## TEXT SECTION
-------
Also, the second issue which is whether or not the parties to the dispute can set aside of the Customary arbitration award, the answer is no because, in the case of arbitration, the award is binding upon the parties to it whether or not they accept it; the parties cannot resile after the award has been published. Note, per section 112 (1) (a), (b) and (c) (Setting aside customary award) of ADR Act 2010 which provided that: (1) A party aggrieved by an award may apply to the nearest District, Circuit or High Court to set aside the award on the grounds that the award (a) was made in breach of the rules of natural justice, (b) constitutes a miscarriage of justice, or (c) is in contradiction with the known customs of the area concerned. Section 112 (2) An application under subsection (1) shall be made to the court within three months of the award, and on notice to the other party to the arbitration. In that case the party can rely on this section to bring the matter to Court as stated in the above. I am of the view that the third issue is been address with regards to this section.
-------
## DATASET EXCERPT
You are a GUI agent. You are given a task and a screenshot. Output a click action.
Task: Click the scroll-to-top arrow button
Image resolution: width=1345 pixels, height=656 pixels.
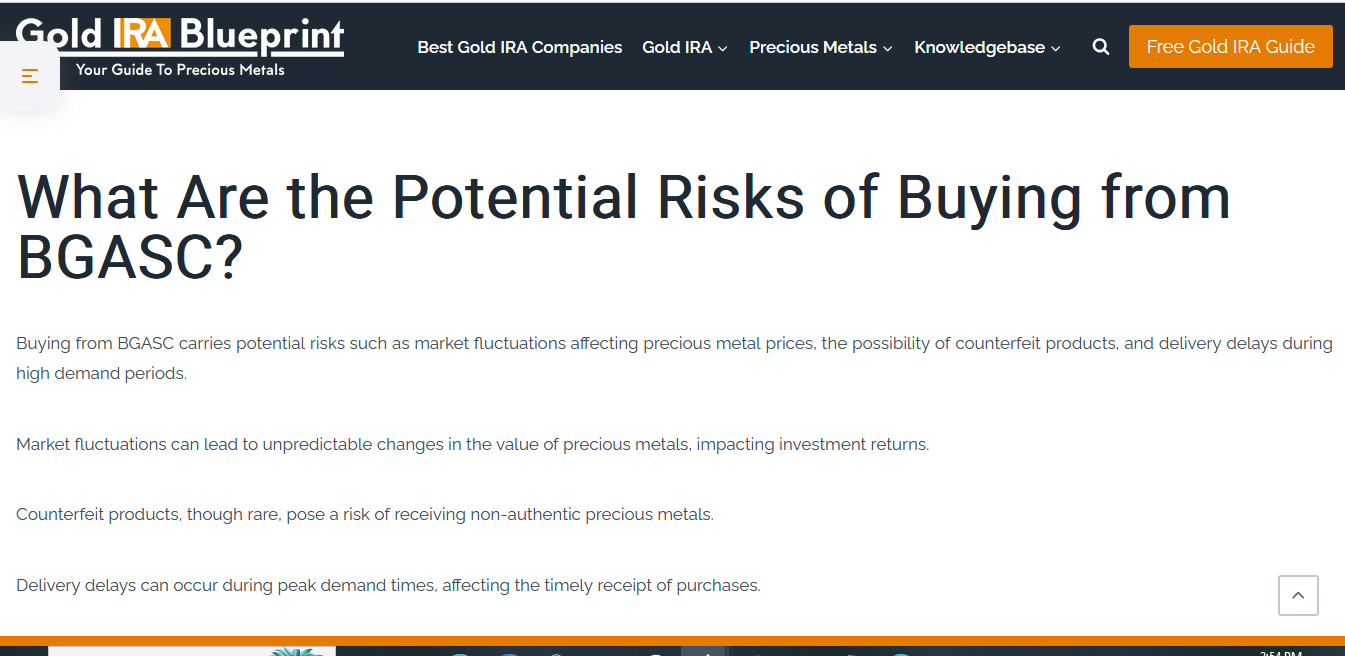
-------
## ACTIONS TO TAKE
#1 Under the passage on customary arbitration awards, within what period must an application to set aside a customary award be made?
#2 Carry the passage on customary arbitration awards forward from its last sentence.
The material has nothing to do with the passage on customary arbitration awards.

## ANSWERS TO THE EXERCISES
#1 Within three months of the award.

#2
Not all, in YAW v. AMOBIE AND ANOTHER supra it was established by the Court that Publication of an award is the communication of the decision of the arbitrators to the parties so as to make the arbitrator f1mctus officio. These implies that once the customary arbitrator made a final decision which has been communicated to the dispute parties then the award of customary arbitration has been publish. Note, it is not a defense for the disputer or one of the disputers to rely on the fact that he/she were absent in the finally decision and therefore he/she is not binding by the decision of the customary arbitration. See in section 109 of ADR Act 2010 (Effect of customary award) which provided that; An award in a customary arbitration, (a) is binding between the parties and a person claiming through and under them; and (b) need not be registered in a court to be binding.

The statement of problem
In most of our communities, most of the customary arbitrators is the chiefs, elders, Imams and Pastors. Indeed, customary arbitration is good because it helps to solve disputes in our community easy and faster than that of Court system in Ghana. My legal research has shown that most of the disputes in the Northern Region is being solved by Customary arbitration but not in a proper way but the other way around.

  1. Criminal cases been solving by Customary arbitration,
  2. Breach of the dispute’s parties Natural Justices
  3. Bribery and corruption which led to miscarriage of Justice.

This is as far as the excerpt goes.